TASK ITEM.
Among the lines below, restate word for word only those from the line with "Flooxer (178, 2414)" through the line with "Política de privacidad", with both end lines kept.

Collected data entries.
*** Begin section ***

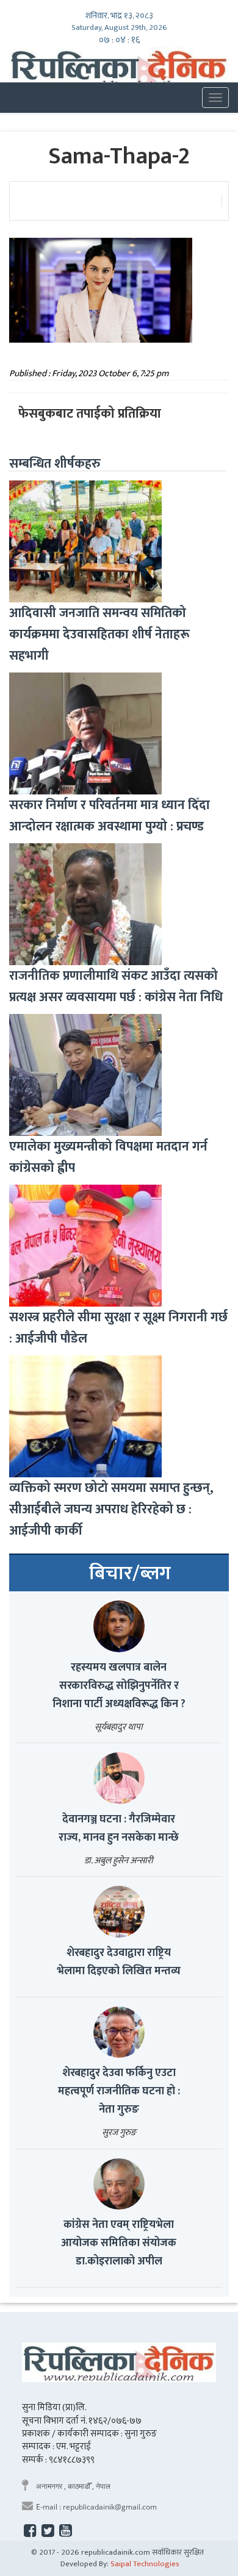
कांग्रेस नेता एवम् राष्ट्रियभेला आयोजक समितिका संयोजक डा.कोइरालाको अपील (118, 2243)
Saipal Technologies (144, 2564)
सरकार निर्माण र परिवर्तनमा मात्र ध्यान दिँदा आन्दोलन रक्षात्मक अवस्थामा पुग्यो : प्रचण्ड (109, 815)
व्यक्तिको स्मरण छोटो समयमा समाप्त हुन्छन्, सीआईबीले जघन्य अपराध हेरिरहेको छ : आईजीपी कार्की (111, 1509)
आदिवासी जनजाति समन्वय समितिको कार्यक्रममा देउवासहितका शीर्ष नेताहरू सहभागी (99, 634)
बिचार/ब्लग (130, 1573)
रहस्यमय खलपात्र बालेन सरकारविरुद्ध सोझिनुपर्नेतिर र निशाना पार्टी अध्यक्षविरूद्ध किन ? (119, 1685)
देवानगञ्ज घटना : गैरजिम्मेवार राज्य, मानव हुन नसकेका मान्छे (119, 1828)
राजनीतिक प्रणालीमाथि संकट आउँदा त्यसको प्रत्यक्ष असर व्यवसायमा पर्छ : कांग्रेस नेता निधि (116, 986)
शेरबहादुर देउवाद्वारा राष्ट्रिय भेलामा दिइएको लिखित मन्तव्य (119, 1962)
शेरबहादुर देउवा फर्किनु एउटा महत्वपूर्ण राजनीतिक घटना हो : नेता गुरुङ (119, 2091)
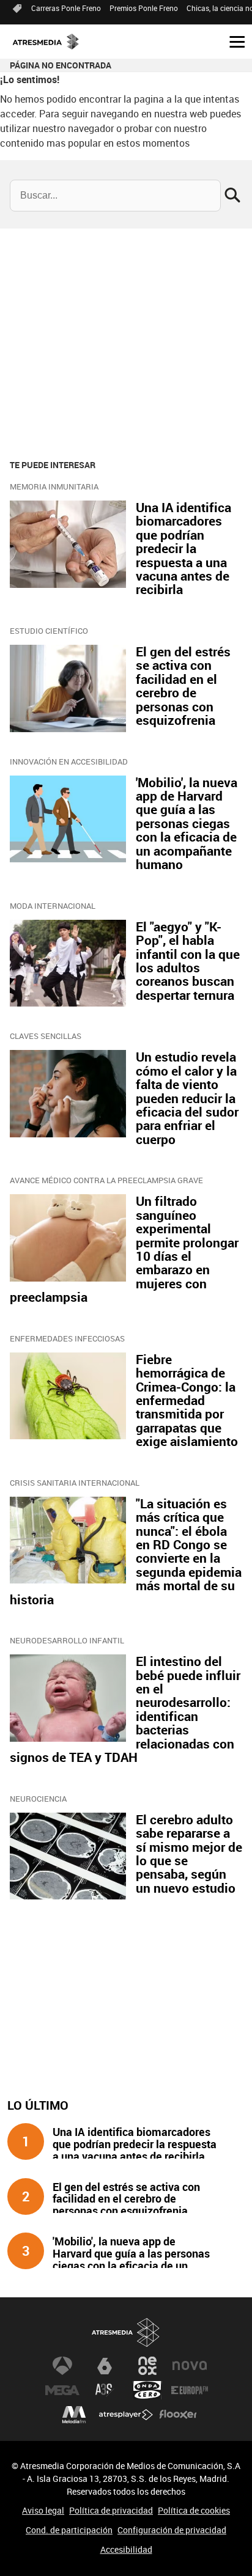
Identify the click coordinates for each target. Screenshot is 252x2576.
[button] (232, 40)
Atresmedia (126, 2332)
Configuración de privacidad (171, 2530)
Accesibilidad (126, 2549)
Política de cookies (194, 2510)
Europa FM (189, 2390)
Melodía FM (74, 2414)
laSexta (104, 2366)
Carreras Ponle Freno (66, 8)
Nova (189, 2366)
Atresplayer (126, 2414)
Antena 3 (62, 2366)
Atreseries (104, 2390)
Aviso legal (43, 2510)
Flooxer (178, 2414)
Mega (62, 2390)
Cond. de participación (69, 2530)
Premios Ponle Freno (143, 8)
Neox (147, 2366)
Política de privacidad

*** End section ***
*** Begin section ***

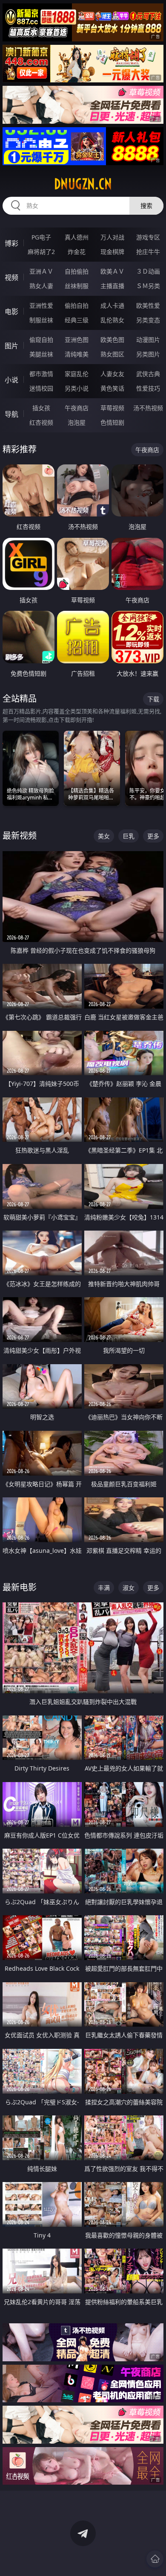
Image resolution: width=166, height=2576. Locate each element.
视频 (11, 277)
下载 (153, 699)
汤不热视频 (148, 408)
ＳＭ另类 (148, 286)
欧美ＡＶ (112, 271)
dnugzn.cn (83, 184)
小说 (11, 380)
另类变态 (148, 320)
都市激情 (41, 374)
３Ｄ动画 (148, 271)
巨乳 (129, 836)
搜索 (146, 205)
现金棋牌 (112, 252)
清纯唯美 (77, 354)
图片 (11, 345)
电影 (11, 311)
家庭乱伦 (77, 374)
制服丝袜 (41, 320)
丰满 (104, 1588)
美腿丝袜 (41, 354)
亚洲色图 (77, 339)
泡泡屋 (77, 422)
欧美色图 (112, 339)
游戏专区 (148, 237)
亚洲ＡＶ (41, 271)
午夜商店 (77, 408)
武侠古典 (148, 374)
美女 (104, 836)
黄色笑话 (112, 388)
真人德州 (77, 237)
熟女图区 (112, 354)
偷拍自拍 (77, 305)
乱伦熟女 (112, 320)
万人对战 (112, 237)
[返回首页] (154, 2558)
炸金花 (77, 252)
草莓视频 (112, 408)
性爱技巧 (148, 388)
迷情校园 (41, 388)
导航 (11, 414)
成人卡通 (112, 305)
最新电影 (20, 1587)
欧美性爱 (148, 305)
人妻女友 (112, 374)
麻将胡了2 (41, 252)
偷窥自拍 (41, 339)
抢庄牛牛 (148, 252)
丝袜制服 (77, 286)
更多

*** End section ***

SOLUTION TO THIS EXERCISE.
Flooxer (178, 2414)
Mega (62, 2390)
Cond. de participación (69, 2530)
Premios Ponle Freno (143, 8)
Neox (147, 2366)
Política de privacidad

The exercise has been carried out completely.